Whereas Bill & Ted's Excellent Adventure relies on a misplaced in time storyline, Bill & Ted's Bogus Journey relies on a misplaced in death storyline. The Grim Reaper is clearly a parody of Ingmar Bergman's The Seventh Seal, though he's a lot less boring and quite spiteful in losing to Bill and Ted.
One interesting thing about this movie is that it goes a long way to show how Bill and Ted are largely the same person. When they propose to the girls, they give basically the same speech and ask, "Will you marry us." We also see them using the same lines at the same time. The first film was designed to keep them from separating, though perhaps if they did, they would become separate people... which would ruin the future.

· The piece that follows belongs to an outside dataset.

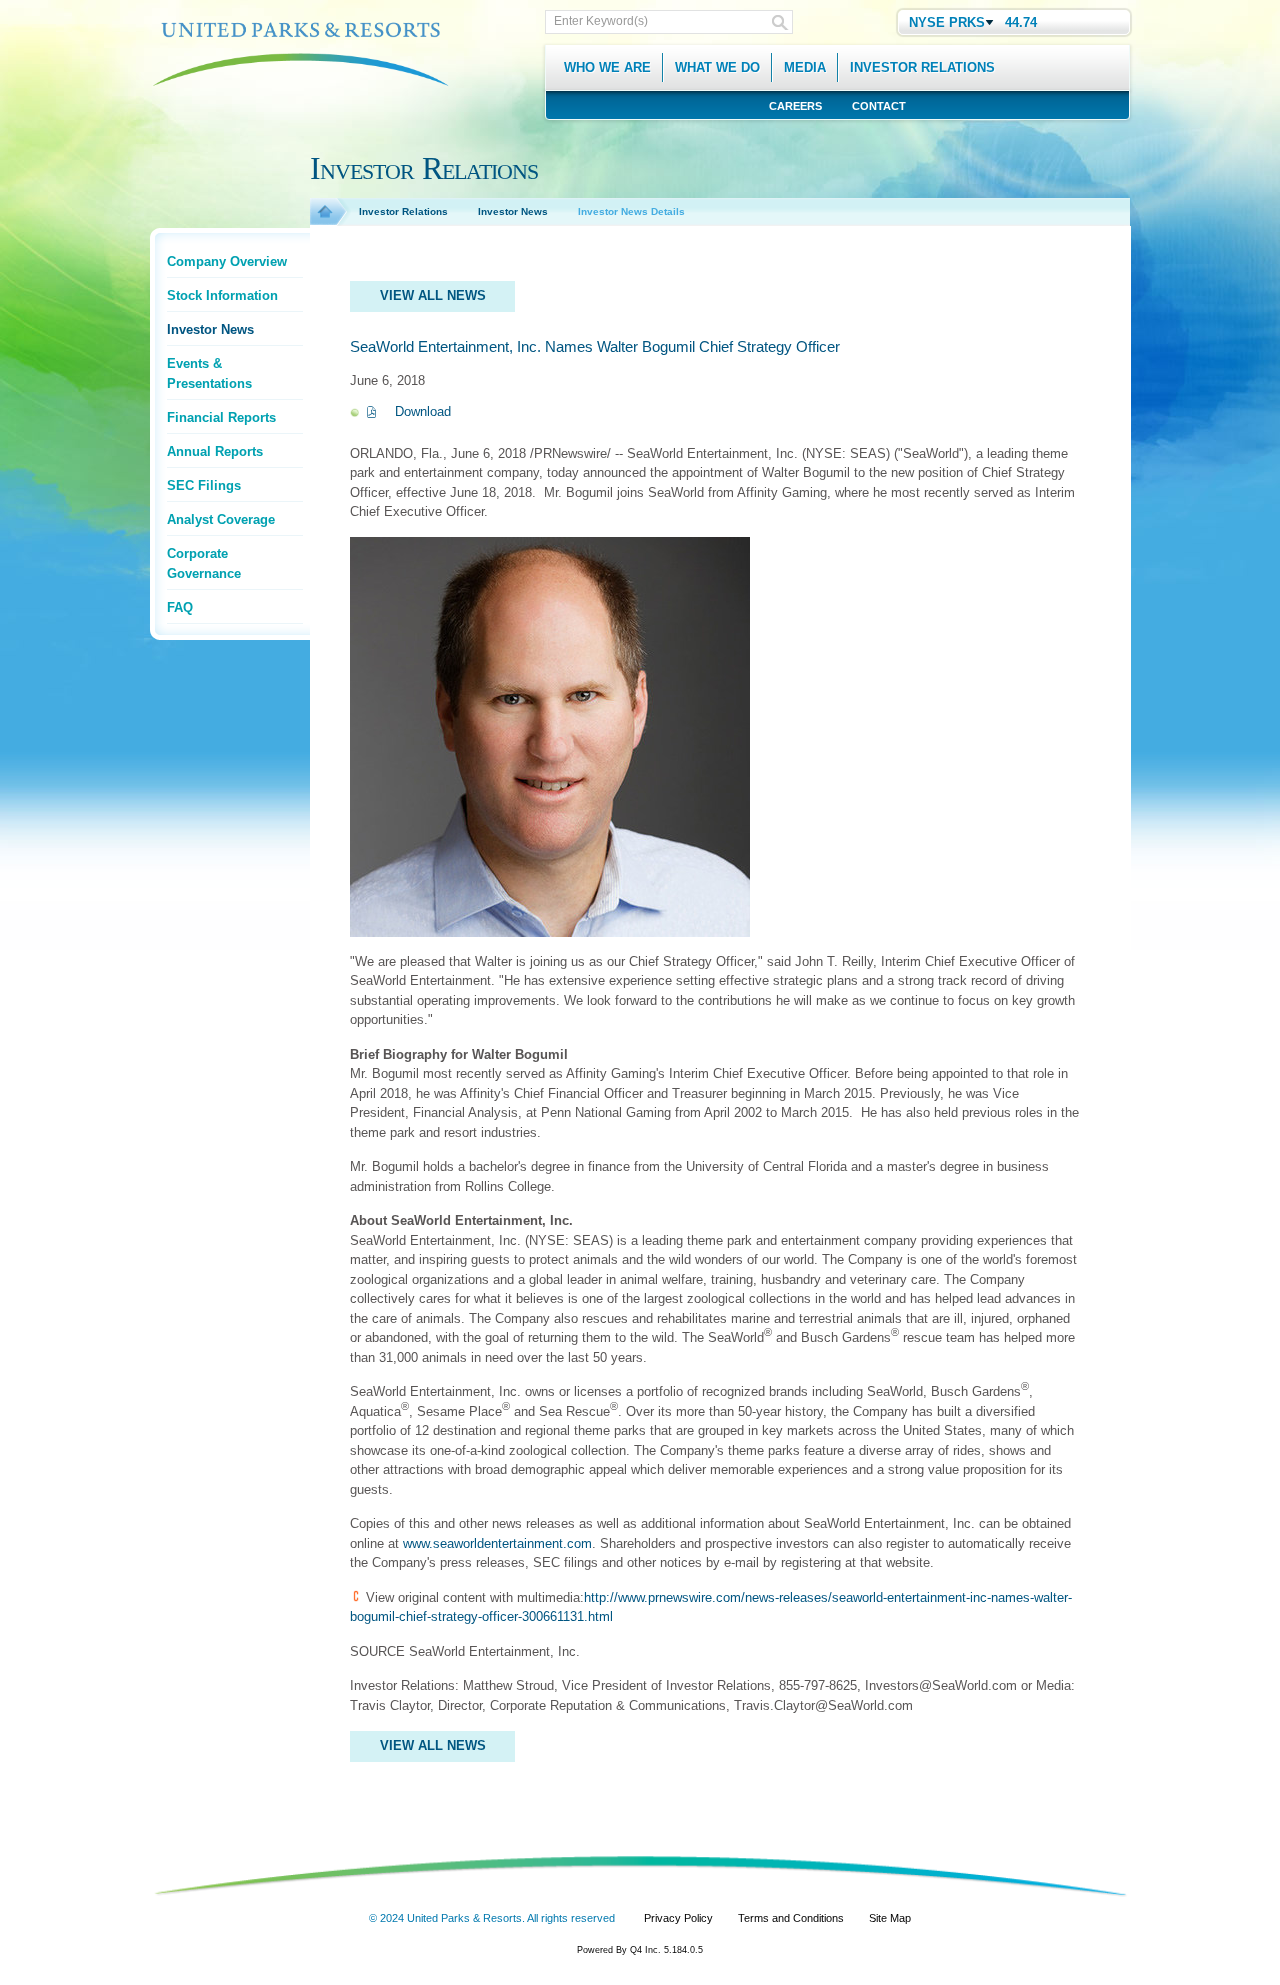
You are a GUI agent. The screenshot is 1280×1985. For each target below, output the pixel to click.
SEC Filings (204, 485)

One final piece of trivia that I noticed with my nerd-dar, the future school that Rufus teaches at is the Japanese Gardens at the Tillman Water Reclamation Plant in Van Nuys, CA. This site has also been used many times in the Star Trek series, most notably as Starfleet Academy. Later in the film, Bill and Ted are watching an episode of Star Trek where Kirk fights a Gorn at Vasquez Rocks, they are later taken there by their robot doppelgangers. This reference is more direct though, since they're purposefully drawing our attention to the same location.3
De Nomolos: Time will tell.
Rufus: Time has told.
De Nomolos: Then I will go back and change it.
1. Scrubs calls this "Guy Love", but I prefer the term bromance.
2. Of course, it's only a matter of time before Bros start having sex with each other that will somehow be not-gay. See Dude, You're a Fag by C.J. Pascoe for further reading on the usage of the term "fag" by high school males.
3. And to complete this nerd-out, Vasquez Rocks is also where the space ship was kept on the TV series Roswell. Coincidentally William Sadler who plays Death in Bill & Ted's Bogus Journey played the Sheriff on Roswell!